Research with the Gator Glaciology Lab reconstructing the bed topography beneath the Bindschadler and MacAyeal ice streams in West Antarctica. Standard baselines like BedMap and BedMachine lean on block kriging, which smooths away the extreme values radar actually measures and introduces flux-divergence artifacts. Artifacts introduces a problem where "sticky spots" drive abrupt shifts between slow- and fast-moving ice, hence, creating discrepancies in how researchers estimate melting ice and water going out of an glacier.
Most of the work was data exploration, including assembling and interrogating the geophysical fields for the study area -- ice-surface elevation, InSAR surface velocity (x and y), rate of surface-height change (dh/dt), surface mass balance, and scattered radar bed picks -- and characterizing their spatial structure. I ran experimental variogram analysis to quantify spatial correlation, fit a Matern covariance function, and used simple kriging as a baseline surface before introducing MCMC.

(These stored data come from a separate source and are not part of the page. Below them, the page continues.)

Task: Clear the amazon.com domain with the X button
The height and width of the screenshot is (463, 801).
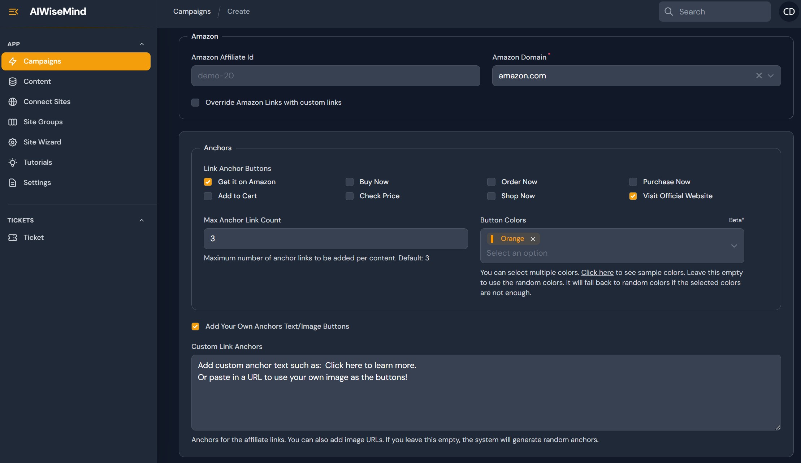Action: pos(759,76)
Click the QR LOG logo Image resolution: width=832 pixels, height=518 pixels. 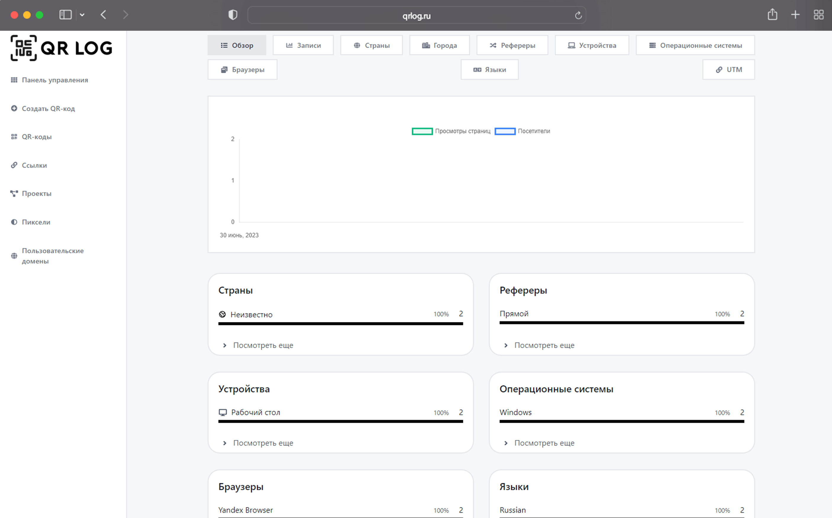tap(61, 48)
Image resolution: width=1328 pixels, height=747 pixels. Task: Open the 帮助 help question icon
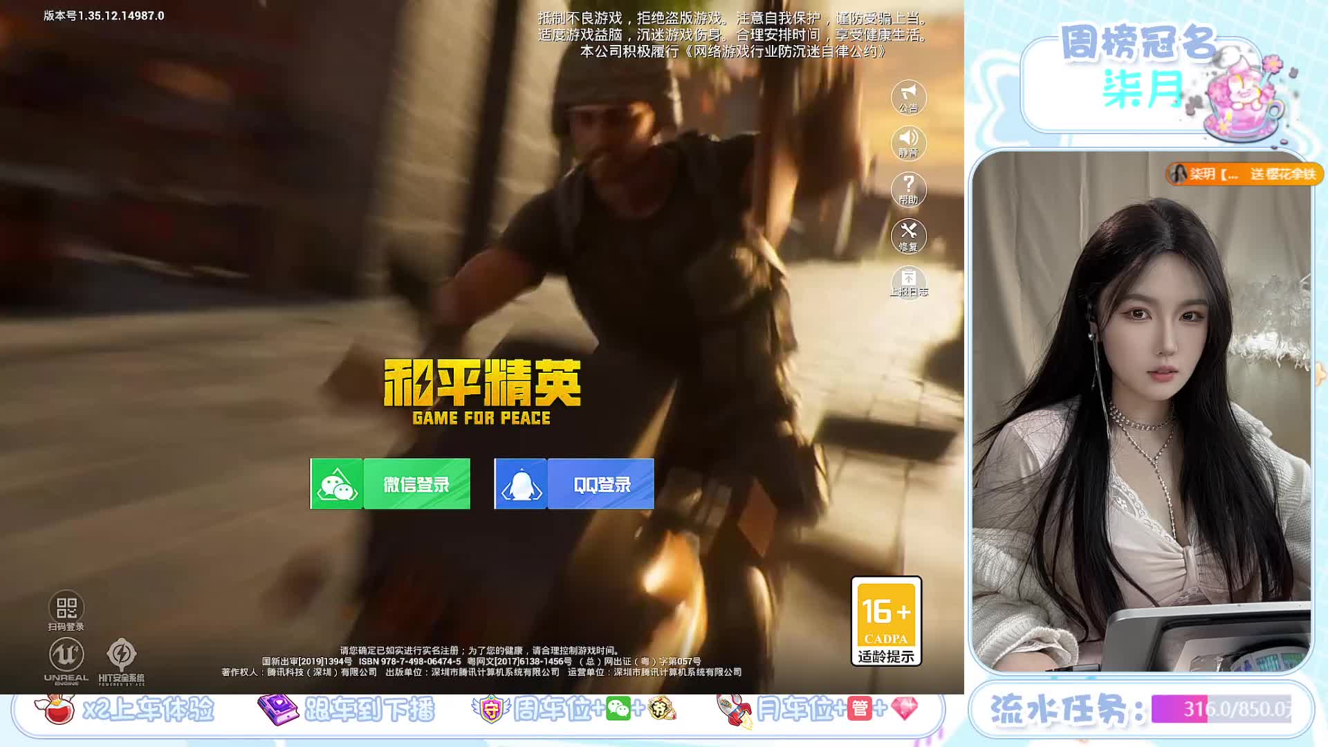pos(908,189)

From there I experimented with a dual-chain MCMC approach (Niya Shao et al., 2025), a large-scale chain that fixes low-frequency trends and mass-conservation / flux-divergence anomalies, and small-scale chains that reintroduce realistic high-frequency roughness via Sequential Gaussian Simulation. The objective balances radar measurements, ice velocity, dh/dt, surface mass balance, grounded-ice and conditioning constraints, and mass-conservation uncertainty.
Over ~35 million iterations the large-scale chain drove the mass-conservation loss down to BedMachine's baseline threshold while preserving radar-consistent roughness, with the largest bed adjustments concentrated in the high-velocity region. The framework is modular Python + Jupyter, adaptable to other datasets, scales, and regions.
Working with incredible mentors and faculty, Niya Shao, Michael Field and Emma Mackie, I am currently continuing this work: utilizing multiprocessing and GPU parralelization across 100+ chains to generate a physically-informed topography on the broader Antartica.


OUTCOME
Drove mass-conservation loss to BedMachine's baseline over ~35M MCMC iterations while preserving radar-consistent bed roughness across the study area.